The HSE updated GPs of the problem in an email last night. 
Another vaccine supplier, AstraZeneca, has struggled to meet its delivery targets to Ireland but has committed to making up the shortfall according to the head of the HSE Paul Reid. 
Supply issues with about 70,000 doses forced the health service to wind down its target number of jabs administered for last week.
It has set a target of 84,000 this coming week and plans to begin giving the over-80s group and medically vulnerable group their first dose.
Mr Reid said this quarter of the year has been challenging because of unpredictable vaccine supplies from pharmaceutical companies. 
“Ultimately what we have been committed to for this quarter from the three suppliers, Pfizer, Moderna and AstraZeneca, is a total delivery of just about 1.2m [doses],” Mr Reid said.
“However, we have always said that almost 200,000 of those are due to arrive on the very last day of the month March 31, so it is almost impossible to vaccinate those on that day. 

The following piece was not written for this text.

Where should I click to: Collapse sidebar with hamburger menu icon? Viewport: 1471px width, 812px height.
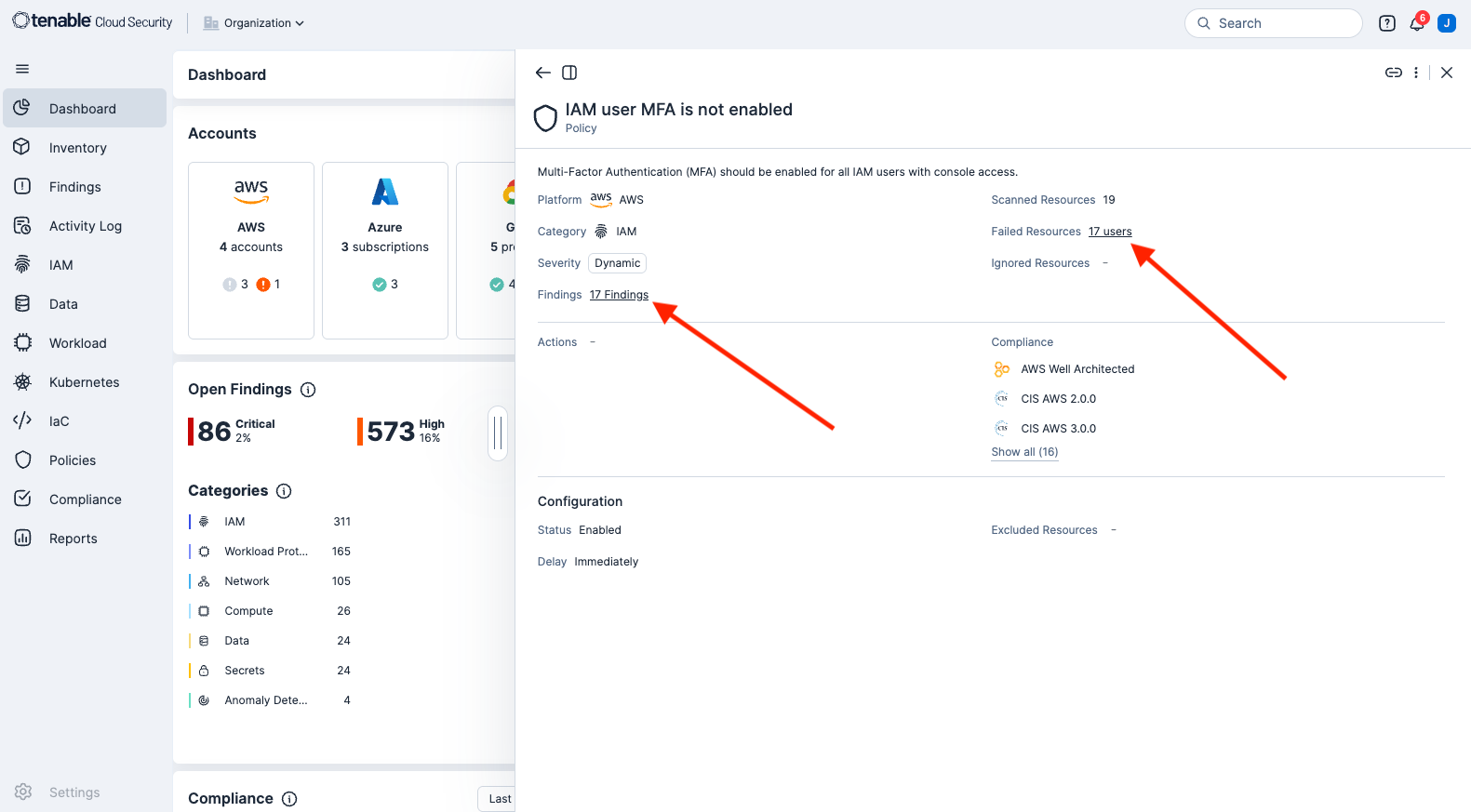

What we have seen is high levels of unpredictability in particular from AstraZeneca this quarter. 
Meanwhile, GPs are rep[orting that vaccine take-up remains high in the over-80s population. 
Speaking to Newstalk this morning Donegal GP, Denis McAuley, said no person called for a vaccine dose has turned down an appointment yet. 
“Nobody has refused the vaccine in my practice and I have not heard of anybody refusing the vaccine so far. Which is wonderful,” Dr McAuley said.  
“I think this is a group that is well informed and they know the risk-benefit analysis means that it is, without doubt, the most sensible thing to do. 
“Hopefully that attitude will continue down through the cohorts even below the under-70s,” said Dr McAuley.